WASHINGTON – Boeing’s sixth postponement of its 787 Dreamliner puts the planemaker at greater risk for paying penalties to customers frustrated by more than 2 1/2 years of delays, analysts said.
Airlines braced for Friday’s move after Boeing signaled in July that the jet might not enter service until early 2011 instead of 2010, said Richard Aboulafia, an analyst at consultant Teal Group in Fairfax, Va. Demands for compensation may rise should the timetable slip again, he said.
“Are there now more unknowns that can trigger another unexpected delay? That is the question,” Aboulafia said in an interview.
Boeing attributed the move to Rolls-Royce Group’s inability to supply an engine on time for flight tests. Boeing has struggled with new materials, parts shortages, redesign work and a manufacturing process that relies more on suppliers to build the first jetliner made mostly of plastic composites.
The new delivery target is the middle of the first quarter, Chicago-based Boeing said in a statement. All Nippon Airways Co., the Dreamliner’s maiden customer, said the holdup was “regrettable.” Rolls-Royce said the delay wasn’t related to a 787 engine blowout on a test bed in Derby, England, which this month forced it to shut the site for repairs.
Boeing already faces compensation claims for late 787s, which will carry 210 to 290 passengers. National Aviation Co. of India, Air India’s state-owned parent, said this month it plans to seek about $840 million for the delays in its order.
“Airlines just keep waiting and waiting,” said Ryota Himeno, an analyst at Mitsubishi UFJ Morgan Stanley Securities Co. in Tokyo. “This new delay will force some tough changes to carriers’ operations.”
Penalties to 787 customers may reach about $5 billion, Myles Walton, an analyst at Deutsche Bank in New York, said before the latest delay. Boeing will probably seek to satisfy those claims through discounts, maintenance agreements, options, purchase rights, delivery-slot availability and other means instead of cash payments, he said.
“There’s a slippery slope here,” said George Hamlin, president of Hamlin Transportation Consulting in Fairfax, Va., and a former Airbus SAS executive. “If some carriers start receiving penalties, all will want them. It’s unfortunate that this is coming piled on top of the earlier delays.”
The 787 initially was scheduled to enter service in 2008. Boeing said last month that it might postpone the handover of the first plane by a few weeks into 2011 because of delays relating to instrumentation and the horizontal stabilizers that keep the jet level. The latest delay won’t affect financial guidance, it said.
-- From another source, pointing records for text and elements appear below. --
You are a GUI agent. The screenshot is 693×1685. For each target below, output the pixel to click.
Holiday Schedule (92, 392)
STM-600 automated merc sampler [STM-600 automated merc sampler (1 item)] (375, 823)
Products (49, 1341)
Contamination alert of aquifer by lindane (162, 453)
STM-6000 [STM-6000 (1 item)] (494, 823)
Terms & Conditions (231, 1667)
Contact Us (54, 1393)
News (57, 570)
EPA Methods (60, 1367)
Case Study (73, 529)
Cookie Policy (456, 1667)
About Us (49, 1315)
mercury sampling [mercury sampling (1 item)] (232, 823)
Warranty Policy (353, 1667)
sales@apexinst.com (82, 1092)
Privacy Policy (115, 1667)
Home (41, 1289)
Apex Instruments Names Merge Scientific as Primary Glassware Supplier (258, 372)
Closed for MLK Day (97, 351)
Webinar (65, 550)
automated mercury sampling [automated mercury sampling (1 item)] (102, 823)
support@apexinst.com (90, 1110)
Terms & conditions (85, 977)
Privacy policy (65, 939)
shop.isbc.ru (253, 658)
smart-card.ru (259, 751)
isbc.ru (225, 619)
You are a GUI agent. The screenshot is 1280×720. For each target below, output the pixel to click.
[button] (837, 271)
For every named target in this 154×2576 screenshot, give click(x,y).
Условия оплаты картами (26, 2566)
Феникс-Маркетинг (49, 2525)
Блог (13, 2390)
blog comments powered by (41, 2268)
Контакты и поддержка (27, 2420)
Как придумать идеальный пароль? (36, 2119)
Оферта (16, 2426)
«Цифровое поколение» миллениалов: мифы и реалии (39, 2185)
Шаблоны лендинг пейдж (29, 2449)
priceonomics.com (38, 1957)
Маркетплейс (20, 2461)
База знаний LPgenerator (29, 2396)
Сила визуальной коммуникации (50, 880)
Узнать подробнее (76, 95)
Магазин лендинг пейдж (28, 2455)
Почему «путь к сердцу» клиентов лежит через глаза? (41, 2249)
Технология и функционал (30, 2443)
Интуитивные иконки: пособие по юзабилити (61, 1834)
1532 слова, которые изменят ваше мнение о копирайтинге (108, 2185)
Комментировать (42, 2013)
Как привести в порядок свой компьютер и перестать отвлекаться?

“The delivery-date revision follows an assessment of the availability of an engine needed for the final phases of flight test this fall,” the company said. “While Boeing works closely with Rolls-Royce to expedite engine availability, flight testing across the test fleet continues as planned.”
A Rolls-Royce spokesman, Craig Taylor, said on Aug. 17 that the engine failure would have no effect on the 787’s entry into service, and that a modification was already in place for later Dreamliners that would resolve the issue.